Work required:
Every line from the one bearing "You are a GUI" through the last line of the records below is to be output exactly, and no other line; leave out the pictures.

──────────

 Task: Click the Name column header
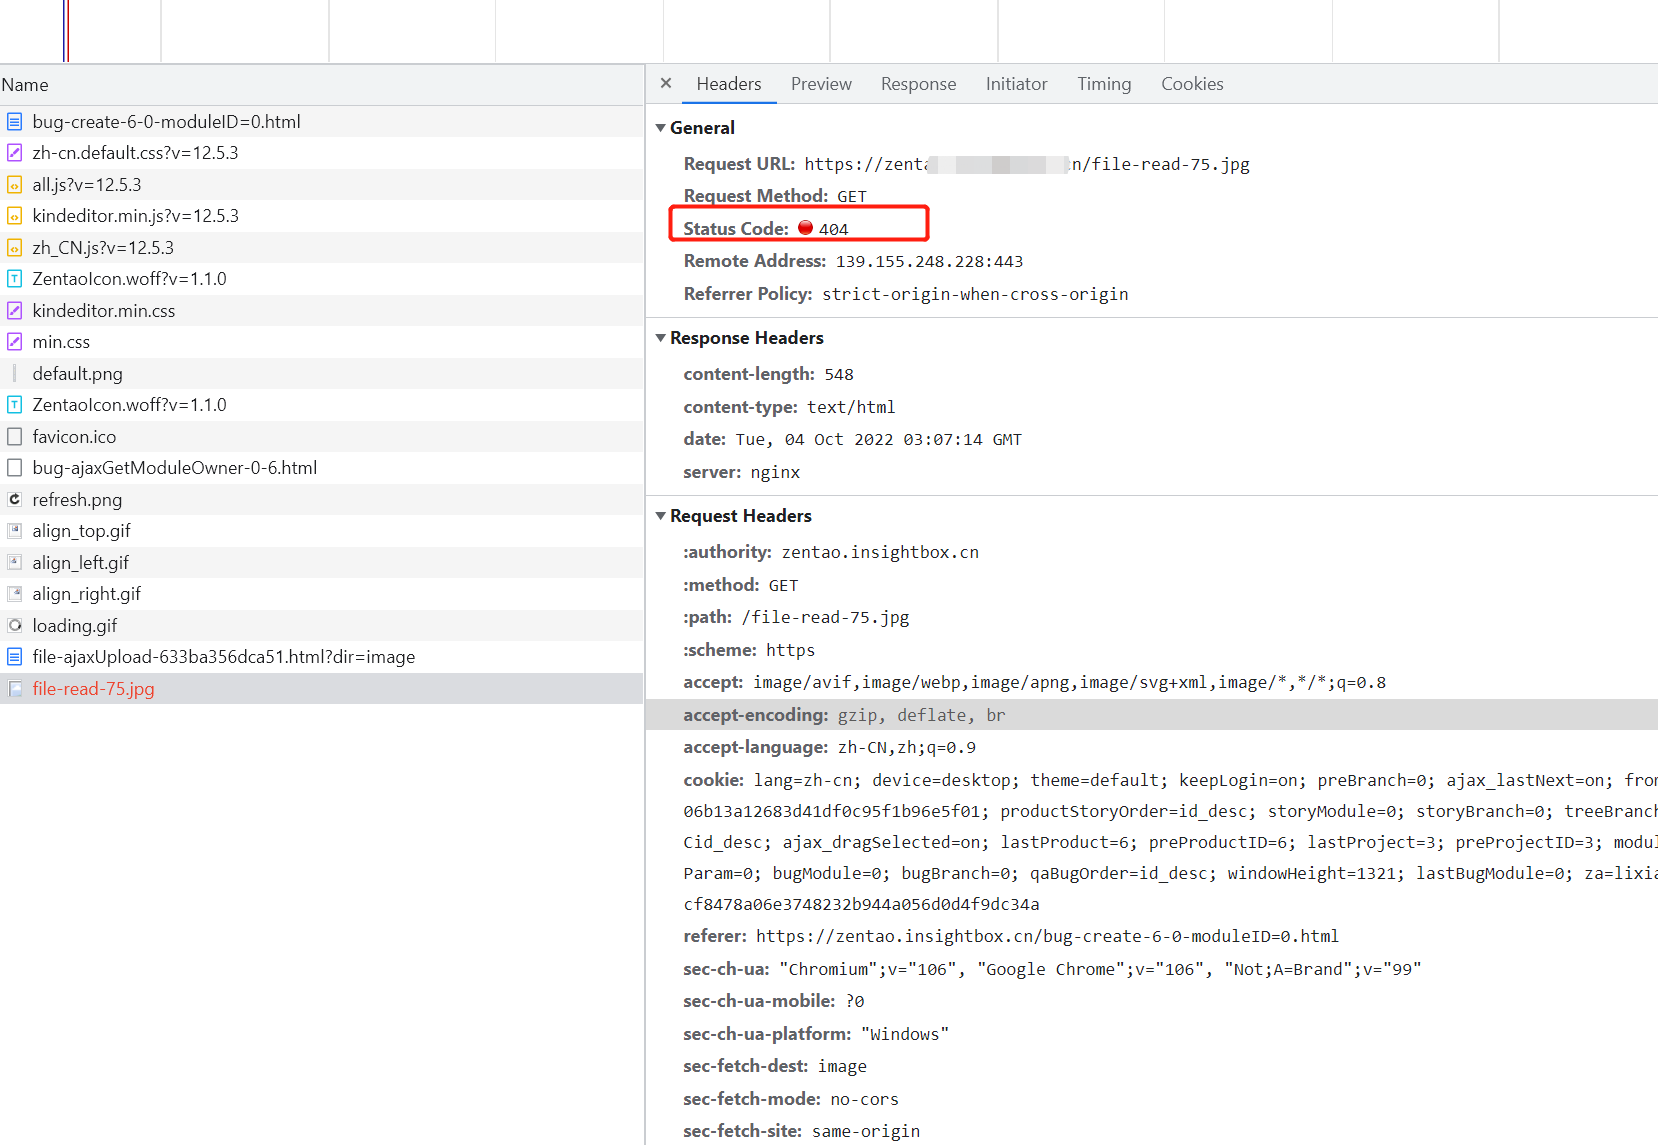pyautogui.click(x=25, y=85)
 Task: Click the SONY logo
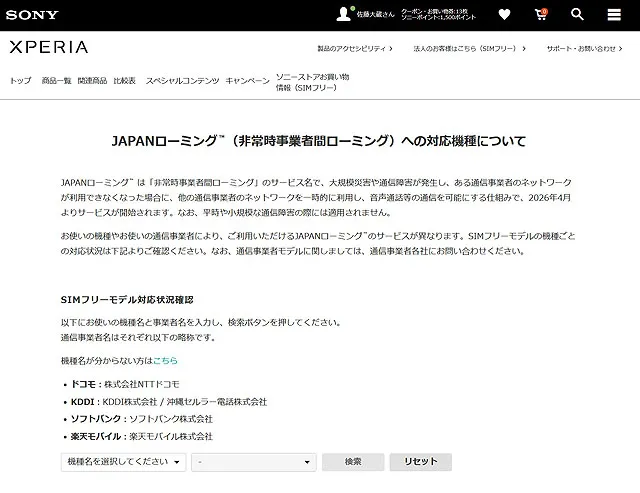32,15
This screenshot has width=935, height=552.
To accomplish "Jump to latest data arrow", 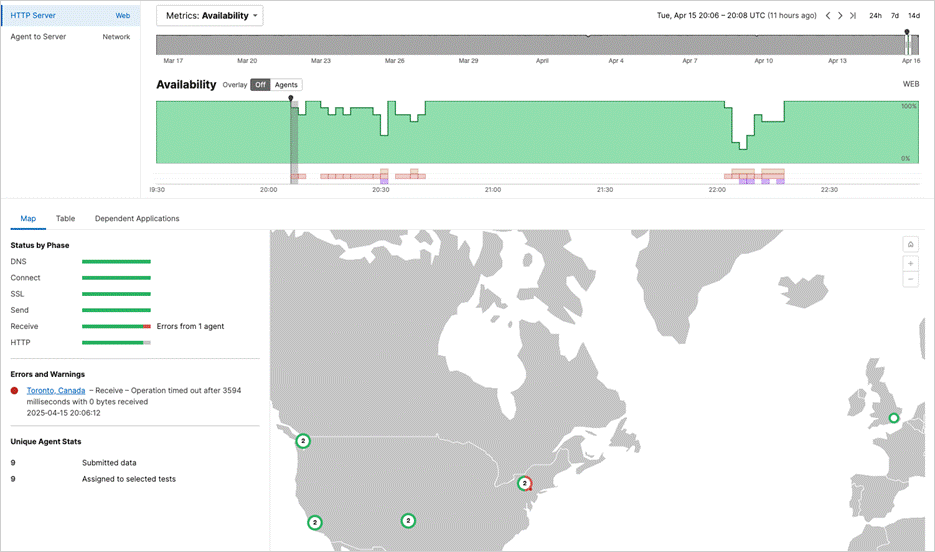I will tap(853, 16).
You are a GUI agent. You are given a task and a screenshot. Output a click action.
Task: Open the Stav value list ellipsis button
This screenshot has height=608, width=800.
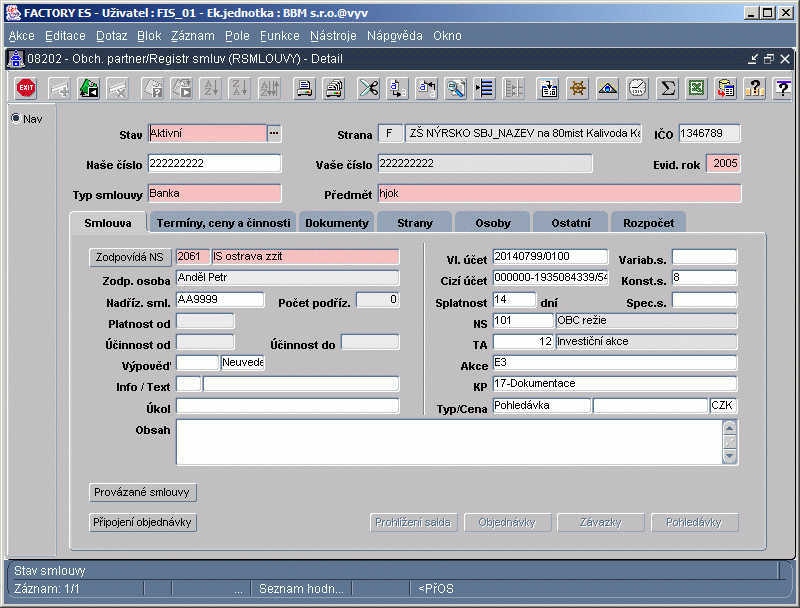point(275,133)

──────────

Written answer:
You are a GUI agent. You are given a task and a screenshot. Output a click action.
Task: Open the Stav value list ellipsis button
This screenshot has height=608, width=800.
point(275,133)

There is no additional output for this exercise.